Reddit is in an “arms race” to protect its devoted online communities from a surge in artificial intelligence-generated content, with the authenticity of its vast repository of human interaction increasingly valuable in training new AI-powered search tools.
Chief executive Steve Huffman told the Financial Times that Reddit had “20 years of conversation about everything”, leaving the company with a lucrative resource of personal interaction.
This has allowed it to strike multimillion dollar partnerships with Google and OpenAI to train their large language models on its content, as tech companies look for real-world data that can improve their generative AI products.
But Huffman said Reddit was now battling to ensure its users stay at the centre of the social network. “Where the rest of the internet seems to be powered by or written by or summarised by AI, Reddit is distinctly human,” he said. “It’s the place you go when you want to hear from people, their lived experiences, their perspectives, their recommendations. Reddit is communities and human curation and conversation and authenticity.”
As Reddit becomes an increasingly important source for LLMs, advertisers are responding with what one agency chief described as a “massive migration” to the platform.
Multiple advertising and agency executives speaking during this month’s Cannes advertising festival told the FT that brands were increasingly exploring hosting a business account and posting content on Reddit to boost the likelihood of their ads appearing in the responses of generative AI chatbots.
However, Huffman warned against any company seeking to game the site with fake or AI-generated content, with plans to bring in strict verification checks to ensure that only humans can post to its forums.
“For 20 years, we’ve been fighting people who have wanted to be popular on Reddit,” he said. “We index very well into the search engines. If you want to show up in the search engines, you try to do well on Reddit, and now the LLMs, it’s the same thing. If you want to be in the LLMs, you can do it through Reddit.”
For Huffman, success comes down to making sure that posts are “written by humans and voted on by humans” — referencing the process by which users can “upvote” posts in order to show their appreciation or “downvote” those they find unhelpful.
“It’s an arms race, it’s a never ending battle”, he said. “The AI version of it, it’s a new frontier in the same battle that we’ve been fighting for a long time.”
Huffman said Reddit would still not require users to post under their real names — one of the defining features of the site — but the group would seek to use services that will provide verification “you’re a human without knowing your name”.
Reddit is exploring using World ID, the eyeball-scanning technology from Sam Altman’s Worldcoin venture, as a way to verify users while granting them anonymity, according to a person familiar with the talks and first reported by Semafor. Altman, OpenAI’s chief executive, used to sit on Reddit’s board.
“Human verification is top of mind for us right now. Over the rest of this year, we’ll be evolving that — it’s a need on the internet broadly”, Huffman said.
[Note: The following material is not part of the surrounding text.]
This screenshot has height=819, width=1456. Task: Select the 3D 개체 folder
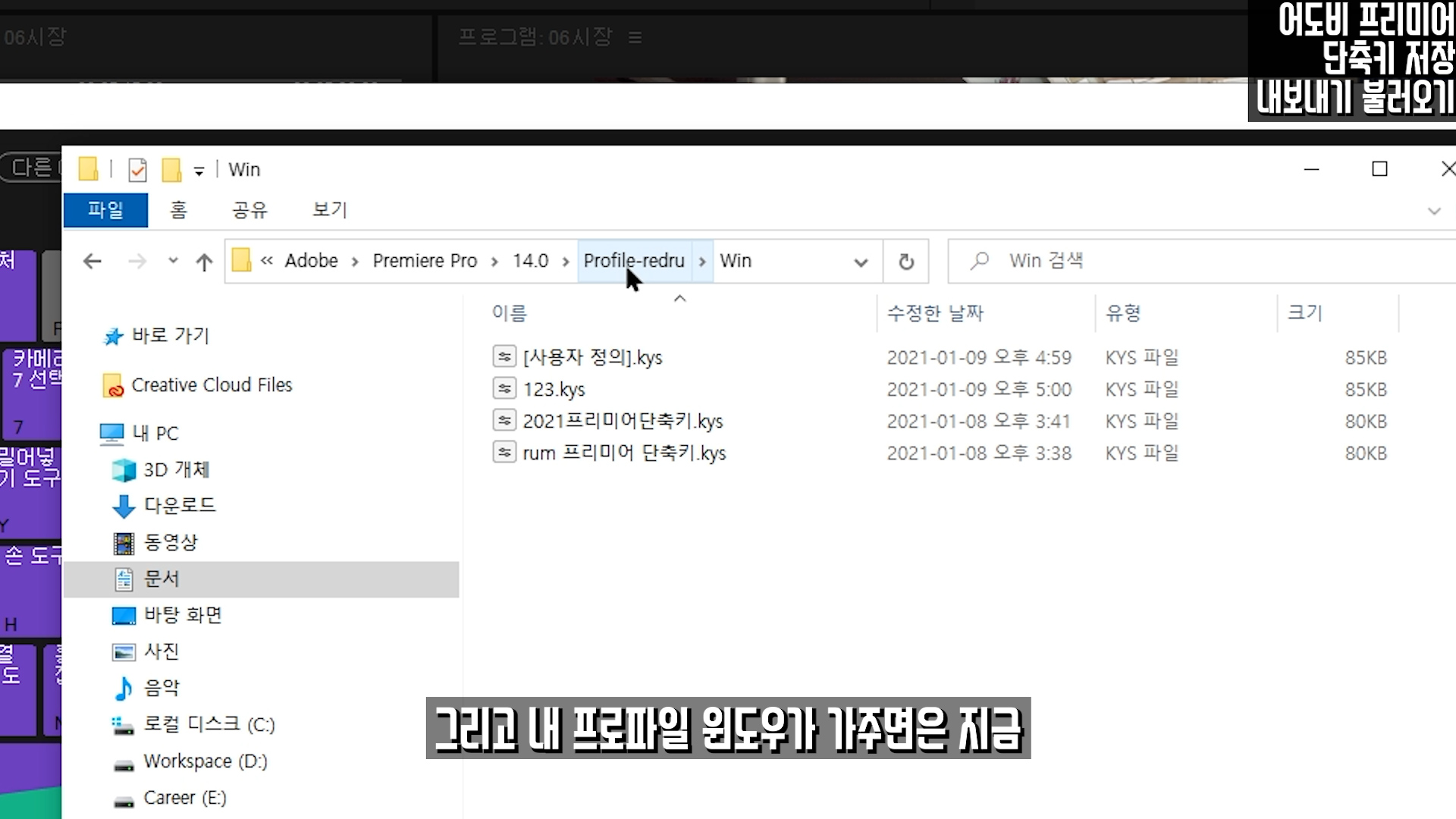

Reddit is protecting the value of its content in other ways. Last month it sued AI start-up Anthropic in San Francisco, claiming it had scraped its platform more than 100,000 times since July 2024. “We disagree with Reddit’s claims and will defend ourselves vigorously,” Anthropic said.
Huffman said there are “a few cases where people have taken advantage of Reddit content, and we’re working through those moments”.
Huffman’s comments come as Reddit seeks to woo brands with new advertising tools and features. This month, it launched two AI-powered products to provide marketers with real-time data on trending conversations and showcase positive user-generated content underneath real adverts.
Reddit now has more than 100,000 communities based around topic and interest. Reddit’s commercial pitch is that many of these conversations — about 40 per cent — are about a service or a product, and within this a quarter relate to some sort of recommendation.
But several agency executives told the FT that Reddit’s advertising offering still needed fine-tuning, particularly around user targeting.
Reddit is also improving its platform for users, with an AI-powered search that provides verbatim quotes from its communities and new translation tools to extend its site to 13 languages later this year, including Korean and Japanese.
Huffman said the platform was now “much more than what we could have imagined 20 years ago” when he co-founded the site with a college friend. Huffman left Reddit in 2009 after it was acquired by Condé Nast, but returned in 2015 when the site faced potential collapse following widespread user dissent over toxic posts and harmful content.
At the time, Reddit had 12mn daily users and revenue of $15mn. A decade later, it has reached more than 100mn daily average users and is turning over more than $1.3bn.
Reddit floated in March 2024 with a valuation of $6.4bn, which has grown to $26bn despite a fall in its stock in recent months over concerns that search traffic will be hit with the introduction of Google’s AI Overviews — answers to search queries that remove the need for users to click through to its web pages.
Huffman said he was relaxed about the longer term impact of Google Overview removing the need for people to click through to Reddit links.
The “majority of our traffic comes directly to Reddit” rather than through Google, he said, adding that “the search ecosystem is evolving, and it’s volatile right now, but that also opens the door for other players in search, including Reddit”.